There’s speculation that there could be two more base rate cuts announced before the end of the year, following last week’s decision to drop from 5.25% to 5.0% – the first cut in four years.
Nicholas Mendes of independent mortgage broker John Charcol says: “This rate reduction is a promising sign for the future, bringing much-needed relief and confidence back to the property and mortgage market. Let’s also take a moment to recall Governor Andrew Bailey’s previous comments suggested that the Bank could cut rates faster than markets expect, making a total of three rate cuts this year a possibility.”
Bailey was one of three members of the Bank’s monetary policy committee who switched sides in last week’s vote, which was 5-4 in favour of the cut.
The cut has triggered widespread optimism about the economic revival over the weekend.
Jonathan Moyes, head of investment research at Wealth Club, comments: “Whisper it quietly, but an economic revival appears to be gathering pace.

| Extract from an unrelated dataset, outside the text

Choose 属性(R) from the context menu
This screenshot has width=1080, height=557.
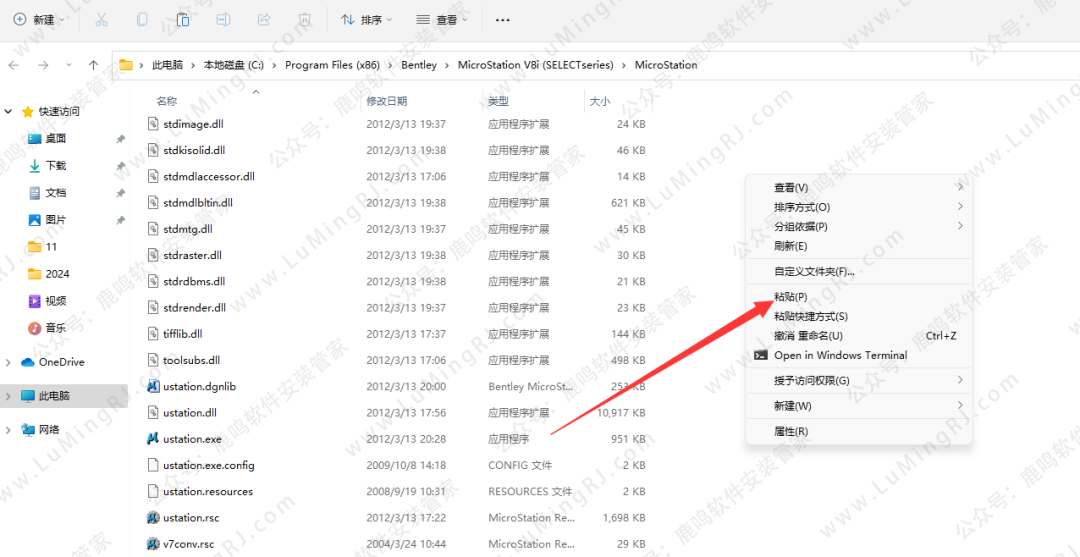pyautogui.click(x=790, y=431)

Recent survey data suggests the UK’s services and manufacturing sectors are performing strongly, unemployment remains low, house prices have resumed their upward trend, and the country is in a rare state of political stability.

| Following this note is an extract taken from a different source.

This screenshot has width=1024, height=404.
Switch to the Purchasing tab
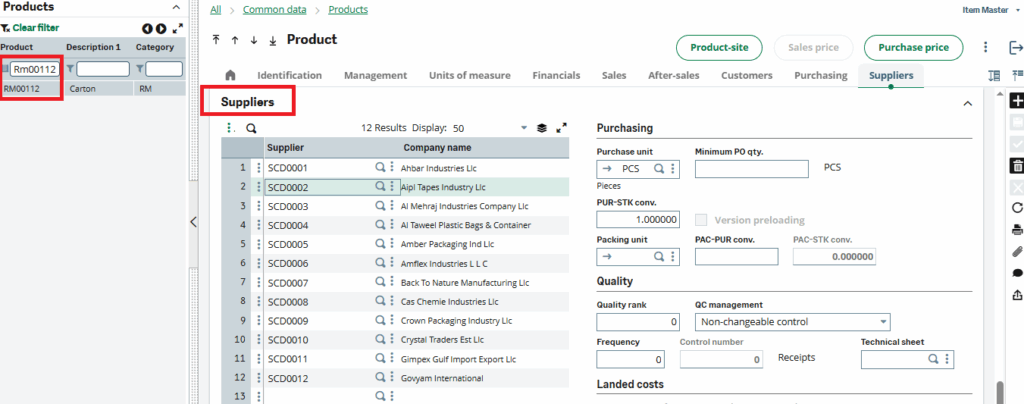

“With the UK on such a positive path, the interest rate cut will add further fuel to the UK’s recovery, but this does pose questions over whether the Bank risks unnecessarily stoking inflation. By the Bank’s own forecast, inflation is set to rise to 2.75% in the second half of 2024.”
Emily Williams, director of research at Savills, says: “We expect this to feed through into more market activity in the autumn, particularly if there are further cuts to the base rates in the coming months. Capacity for house price growth will remain limited until there is a more significant reduction in the cost of debt.
“However, this is a clear signal to the market that the Bank feels it has turned a corner in the battle against inflation, and it should give most buyers and sellers confidence that the market will improve as we head into 2025.”
Savills has forecast house price growth to total +2.5% this year, due to slightly improved economic conditions. However, steady cuts to the base rate will open up greater capacity for growth from 2025 onwards. Savills has forecast house price growth to total +21.6% over the five years to 2028.
Mark Harris, chief executive of mortgage broker SPF Private Clients, adds: “This will give borrowers an affordability boost, ease pressure on household finances and in doing so, assist the wider economy. Even if the new Labour Government manages to magic up an additional 300,000 homes this year, there is still a serious affordability issue for first-time buyers.
“Any base rate reductions will be passed on via lower standard variable rates and to some extent headline rates, which will have a positive impact on borrowing boundaries.
“Fixed rates are influenced by future base-rate movements and therefore not directly linked to what happens this week. Indeed, this rate cut has already been factored into mortgage rates with numerous lenders reducing their fixed rates in recent days on the back of declining Swap rates, with a sub-4 per cent five-year fix now available for new purchases.”
Matt Smith, Rightmove’s mortgage expert: “The highly anticipated rate cut has finally arrived, and while those looking to take out a mortgage soon shouldn’t expect to see drastically lower mortgage rates, we would expect the downward trend we’ve started to see continue. This sets us up for hopefully further cuts to come, and when we have seen further reductions to the Base Rate, people should really start to see the impact. However, it’s important to keep in mind that mortgage rates are widely expected to eventually settle at higher levels than previously, with the market view that the base rate may eventually fall to about 3.25%.”